Maria Flachsbarth wies auf Alternativen hin: Es gebe auch Untersuchungsmöglichkeiten an unbefruchteten Eizellen. Peter Liese fragte, was denn "schwere genetische Vorbelastungen" seien. Mukoviszidose? Down-Syndrom? Zudem gebe es längst Erkenntnisse über genetisch bedingte Brustkrebs- und Schlaganfallgefährdungen. Erfahrungen im Ausland zeigten, dass das Ergebnis von PID nicht weniger, sondern mehr Abtreibungen seien, da sich eine ganze Reihe von Erkrankungen nicht bei der PID, sondern erst später feststellen lasse.
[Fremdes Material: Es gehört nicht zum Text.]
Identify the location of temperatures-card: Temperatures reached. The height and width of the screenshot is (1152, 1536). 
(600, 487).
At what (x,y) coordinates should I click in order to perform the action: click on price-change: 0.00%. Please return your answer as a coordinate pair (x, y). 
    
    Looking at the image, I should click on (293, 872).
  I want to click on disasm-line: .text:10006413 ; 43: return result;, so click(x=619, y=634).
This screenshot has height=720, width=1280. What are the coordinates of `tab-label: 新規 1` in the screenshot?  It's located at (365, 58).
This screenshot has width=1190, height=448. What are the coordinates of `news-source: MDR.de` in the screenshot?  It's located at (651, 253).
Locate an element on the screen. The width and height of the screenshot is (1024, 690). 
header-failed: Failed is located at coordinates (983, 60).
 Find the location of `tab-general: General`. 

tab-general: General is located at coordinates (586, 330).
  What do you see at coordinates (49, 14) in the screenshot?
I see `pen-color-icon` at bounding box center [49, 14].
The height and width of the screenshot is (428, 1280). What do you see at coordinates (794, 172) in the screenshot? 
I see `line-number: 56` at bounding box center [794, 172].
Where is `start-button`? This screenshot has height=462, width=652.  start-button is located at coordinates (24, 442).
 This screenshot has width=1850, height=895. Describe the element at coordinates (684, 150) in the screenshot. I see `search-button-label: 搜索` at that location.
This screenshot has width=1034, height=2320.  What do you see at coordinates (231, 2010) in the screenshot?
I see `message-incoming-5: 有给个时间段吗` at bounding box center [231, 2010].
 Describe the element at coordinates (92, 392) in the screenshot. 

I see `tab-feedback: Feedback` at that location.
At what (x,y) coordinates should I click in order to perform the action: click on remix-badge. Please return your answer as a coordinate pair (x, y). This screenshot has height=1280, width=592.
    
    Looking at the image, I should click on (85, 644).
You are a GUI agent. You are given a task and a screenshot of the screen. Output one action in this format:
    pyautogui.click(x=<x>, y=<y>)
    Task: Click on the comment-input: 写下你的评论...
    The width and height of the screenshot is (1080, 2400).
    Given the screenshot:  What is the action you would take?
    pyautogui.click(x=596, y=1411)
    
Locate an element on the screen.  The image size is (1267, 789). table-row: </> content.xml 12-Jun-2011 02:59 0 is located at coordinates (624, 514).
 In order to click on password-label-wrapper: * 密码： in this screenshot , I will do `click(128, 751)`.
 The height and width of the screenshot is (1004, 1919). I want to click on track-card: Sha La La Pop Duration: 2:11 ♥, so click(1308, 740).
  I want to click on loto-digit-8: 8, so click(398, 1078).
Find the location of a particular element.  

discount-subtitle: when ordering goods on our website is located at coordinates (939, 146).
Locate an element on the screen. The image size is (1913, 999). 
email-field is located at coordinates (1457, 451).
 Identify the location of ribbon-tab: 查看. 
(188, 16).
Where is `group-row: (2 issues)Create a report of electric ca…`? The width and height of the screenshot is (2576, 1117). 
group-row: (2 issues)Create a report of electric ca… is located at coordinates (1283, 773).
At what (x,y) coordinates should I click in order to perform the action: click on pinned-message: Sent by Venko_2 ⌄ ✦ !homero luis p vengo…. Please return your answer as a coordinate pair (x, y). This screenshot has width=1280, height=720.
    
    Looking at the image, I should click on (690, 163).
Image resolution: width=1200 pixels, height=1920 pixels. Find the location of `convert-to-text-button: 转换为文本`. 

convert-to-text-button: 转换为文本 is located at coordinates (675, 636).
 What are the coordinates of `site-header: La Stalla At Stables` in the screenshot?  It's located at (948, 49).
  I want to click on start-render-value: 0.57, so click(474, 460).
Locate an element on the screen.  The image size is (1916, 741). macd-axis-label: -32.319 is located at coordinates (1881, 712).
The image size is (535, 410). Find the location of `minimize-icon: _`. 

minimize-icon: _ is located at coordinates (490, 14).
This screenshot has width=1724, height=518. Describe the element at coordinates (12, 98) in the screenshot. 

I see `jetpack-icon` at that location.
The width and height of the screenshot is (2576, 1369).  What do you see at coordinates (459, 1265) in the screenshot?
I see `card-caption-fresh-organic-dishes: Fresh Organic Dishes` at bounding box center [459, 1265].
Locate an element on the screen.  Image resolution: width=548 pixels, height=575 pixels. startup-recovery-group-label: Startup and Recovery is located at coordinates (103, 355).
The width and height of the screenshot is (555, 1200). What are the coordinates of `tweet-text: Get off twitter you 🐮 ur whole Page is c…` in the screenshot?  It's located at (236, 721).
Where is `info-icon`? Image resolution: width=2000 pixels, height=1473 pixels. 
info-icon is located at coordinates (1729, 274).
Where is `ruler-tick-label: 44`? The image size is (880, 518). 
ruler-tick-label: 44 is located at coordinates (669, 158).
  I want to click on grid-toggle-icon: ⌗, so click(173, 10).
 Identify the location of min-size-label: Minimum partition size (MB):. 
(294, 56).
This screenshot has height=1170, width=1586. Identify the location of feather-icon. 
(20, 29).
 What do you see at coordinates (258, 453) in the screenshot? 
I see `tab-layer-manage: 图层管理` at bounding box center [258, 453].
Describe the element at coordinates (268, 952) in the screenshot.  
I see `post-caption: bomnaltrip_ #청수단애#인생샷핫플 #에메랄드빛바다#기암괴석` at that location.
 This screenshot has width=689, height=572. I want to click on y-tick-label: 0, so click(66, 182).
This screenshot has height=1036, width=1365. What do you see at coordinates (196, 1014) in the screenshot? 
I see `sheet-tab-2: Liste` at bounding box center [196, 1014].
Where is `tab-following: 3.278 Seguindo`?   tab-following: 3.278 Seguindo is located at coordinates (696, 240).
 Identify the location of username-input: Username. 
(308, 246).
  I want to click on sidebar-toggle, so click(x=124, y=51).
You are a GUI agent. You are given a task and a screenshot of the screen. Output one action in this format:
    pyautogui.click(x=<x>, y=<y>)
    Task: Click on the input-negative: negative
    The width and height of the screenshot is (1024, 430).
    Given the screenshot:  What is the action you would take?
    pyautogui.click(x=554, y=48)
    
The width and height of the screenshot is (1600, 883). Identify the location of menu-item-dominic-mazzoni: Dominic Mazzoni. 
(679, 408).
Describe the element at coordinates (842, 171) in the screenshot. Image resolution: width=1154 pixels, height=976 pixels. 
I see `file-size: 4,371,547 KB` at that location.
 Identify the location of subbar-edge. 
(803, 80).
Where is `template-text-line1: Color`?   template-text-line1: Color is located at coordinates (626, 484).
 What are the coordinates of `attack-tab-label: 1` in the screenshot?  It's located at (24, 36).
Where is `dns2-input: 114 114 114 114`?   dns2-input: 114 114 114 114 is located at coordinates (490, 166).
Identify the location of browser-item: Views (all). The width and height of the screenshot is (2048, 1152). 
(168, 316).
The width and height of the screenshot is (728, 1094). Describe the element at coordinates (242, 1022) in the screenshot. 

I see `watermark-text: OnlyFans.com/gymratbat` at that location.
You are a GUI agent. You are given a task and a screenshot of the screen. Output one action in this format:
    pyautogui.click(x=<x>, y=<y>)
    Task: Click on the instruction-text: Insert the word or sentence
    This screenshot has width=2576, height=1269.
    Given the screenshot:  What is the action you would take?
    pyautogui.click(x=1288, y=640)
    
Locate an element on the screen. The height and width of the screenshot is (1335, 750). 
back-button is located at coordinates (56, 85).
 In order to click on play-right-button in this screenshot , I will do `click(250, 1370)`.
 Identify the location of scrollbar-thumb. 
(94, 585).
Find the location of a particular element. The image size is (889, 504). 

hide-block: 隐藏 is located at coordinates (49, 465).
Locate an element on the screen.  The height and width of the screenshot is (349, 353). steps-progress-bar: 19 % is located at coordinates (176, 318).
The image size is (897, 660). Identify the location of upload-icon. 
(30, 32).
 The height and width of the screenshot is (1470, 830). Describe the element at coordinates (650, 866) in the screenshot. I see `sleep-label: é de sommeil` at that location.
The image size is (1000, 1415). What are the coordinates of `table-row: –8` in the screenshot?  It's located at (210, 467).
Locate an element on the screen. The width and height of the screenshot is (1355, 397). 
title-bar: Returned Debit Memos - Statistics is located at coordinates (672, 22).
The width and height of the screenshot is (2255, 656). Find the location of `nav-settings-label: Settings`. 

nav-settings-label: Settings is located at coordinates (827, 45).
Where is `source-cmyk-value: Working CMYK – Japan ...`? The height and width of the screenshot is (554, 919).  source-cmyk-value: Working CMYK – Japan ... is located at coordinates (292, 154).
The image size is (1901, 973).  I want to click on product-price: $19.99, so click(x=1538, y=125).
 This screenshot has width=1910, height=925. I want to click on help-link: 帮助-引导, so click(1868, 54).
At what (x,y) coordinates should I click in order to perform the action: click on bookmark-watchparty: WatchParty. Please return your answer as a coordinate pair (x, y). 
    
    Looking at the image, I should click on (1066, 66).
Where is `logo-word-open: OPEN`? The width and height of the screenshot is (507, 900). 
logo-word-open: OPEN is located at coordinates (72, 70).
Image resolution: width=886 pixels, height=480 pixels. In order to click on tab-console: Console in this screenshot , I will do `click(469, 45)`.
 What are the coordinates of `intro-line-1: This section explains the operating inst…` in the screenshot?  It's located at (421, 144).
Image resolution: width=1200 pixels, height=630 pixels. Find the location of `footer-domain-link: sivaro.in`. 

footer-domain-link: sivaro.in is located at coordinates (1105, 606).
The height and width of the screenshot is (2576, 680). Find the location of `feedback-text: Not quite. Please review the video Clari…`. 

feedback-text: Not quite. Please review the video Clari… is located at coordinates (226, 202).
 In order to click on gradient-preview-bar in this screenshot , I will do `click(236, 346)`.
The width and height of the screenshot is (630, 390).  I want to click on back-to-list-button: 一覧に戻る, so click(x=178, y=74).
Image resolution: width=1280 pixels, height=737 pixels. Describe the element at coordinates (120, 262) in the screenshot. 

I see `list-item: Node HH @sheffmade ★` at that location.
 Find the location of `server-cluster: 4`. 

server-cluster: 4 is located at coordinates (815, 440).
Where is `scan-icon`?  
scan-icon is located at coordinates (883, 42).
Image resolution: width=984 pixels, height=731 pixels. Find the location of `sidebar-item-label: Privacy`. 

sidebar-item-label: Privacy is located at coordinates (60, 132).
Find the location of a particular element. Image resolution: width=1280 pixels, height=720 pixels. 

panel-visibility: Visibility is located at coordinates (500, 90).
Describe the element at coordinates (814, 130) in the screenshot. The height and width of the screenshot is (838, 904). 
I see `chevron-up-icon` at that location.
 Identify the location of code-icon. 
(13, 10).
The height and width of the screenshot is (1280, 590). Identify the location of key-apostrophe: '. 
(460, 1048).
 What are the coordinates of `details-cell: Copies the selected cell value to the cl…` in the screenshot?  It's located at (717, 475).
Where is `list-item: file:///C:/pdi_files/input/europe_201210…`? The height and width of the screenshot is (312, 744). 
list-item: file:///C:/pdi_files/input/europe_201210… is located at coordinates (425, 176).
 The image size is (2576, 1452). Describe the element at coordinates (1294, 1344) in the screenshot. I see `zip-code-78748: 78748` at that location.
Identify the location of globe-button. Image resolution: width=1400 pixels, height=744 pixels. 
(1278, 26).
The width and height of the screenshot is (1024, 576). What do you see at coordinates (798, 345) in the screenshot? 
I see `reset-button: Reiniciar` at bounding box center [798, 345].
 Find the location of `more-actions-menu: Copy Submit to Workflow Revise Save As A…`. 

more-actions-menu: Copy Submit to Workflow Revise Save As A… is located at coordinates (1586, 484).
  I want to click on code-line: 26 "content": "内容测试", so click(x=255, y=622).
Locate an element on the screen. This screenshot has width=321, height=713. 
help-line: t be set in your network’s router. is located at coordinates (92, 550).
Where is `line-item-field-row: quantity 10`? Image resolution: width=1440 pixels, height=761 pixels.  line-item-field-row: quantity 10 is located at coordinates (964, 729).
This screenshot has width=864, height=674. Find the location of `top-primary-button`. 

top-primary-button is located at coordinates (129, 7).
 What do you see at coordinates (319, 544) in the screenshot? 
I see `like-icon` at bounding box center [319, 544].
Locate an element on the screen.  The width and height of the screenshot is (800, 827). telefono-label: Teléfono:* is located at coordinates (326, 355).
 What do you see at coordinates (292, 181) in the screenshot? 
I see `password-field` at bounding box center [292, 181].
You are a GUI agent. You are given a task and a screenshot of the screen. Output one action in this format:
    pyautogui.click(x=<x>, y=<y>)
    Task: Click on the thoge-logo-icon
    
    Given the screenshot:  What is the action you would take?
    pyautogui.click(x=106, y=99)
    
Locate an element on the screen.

"In dubio pro vita", lautete die Empfehlung des Unions-Gesundheitspolitikers Jens Spahn – im Zweifel für das Leben. Bundestagspräsident Norbert Lammert betonte nach einer langen Liste weiterer Redner pro und contra PID, er sei stolz auf seine Partei, die eine solche "grandiose Debatte" führe. Bei ihm aber seien die Zweifel gewachsen, ob er mit seiner ursprünglichen Meinung, nur das strikte Verbot sei die richtige Entscheidung, noch richtig liege. Die Mahnung von Fraktionschef Volker Kauder, bloß keine Tür zu öffnen, ohne zu wissen, was dahinter komme, wies Lammert zurück: "Lieber Volker Kauder, die Tür ist längst offen."

Auch die neue Vizeparteichefin Ursula von der Leyen bedankte sich für das "differenzierte Ringen". Sie erinnerte an das zurückliegende Ringen um künstliche Befruchtung. "Das dürfen wir nicht", habe es vor Jahrzehnten geheißen, und nun säßen wohl auch in diesem Saal Menschen, die es ohne künstliche Befruchtung nicht gäbe.

Wie viele ihrer Vorredner wies die Sozialministerin auf einen Widerspruch hin: Aus der befruchteten Eizelle in der Glasschale werde niemals ein Mensch, es sei denn, ein anderer Mensch schwemme sie in eine Gebärmutter ein. Doch in der Glasschale solle die Untersuchung verboten sein. Aber bei einer Schwangerschaft in der Gebärmutter, aus der immer ein Mensch werde, es sei denn, es komme zu einer Abtreibung, sei dagegen die Untersuchung zugelassen. Das sei schwer zu verstehen. Die Schlussfolgerung für von der Leyen: "Die PID kann Abtreibungen und Totgeburten verhindern."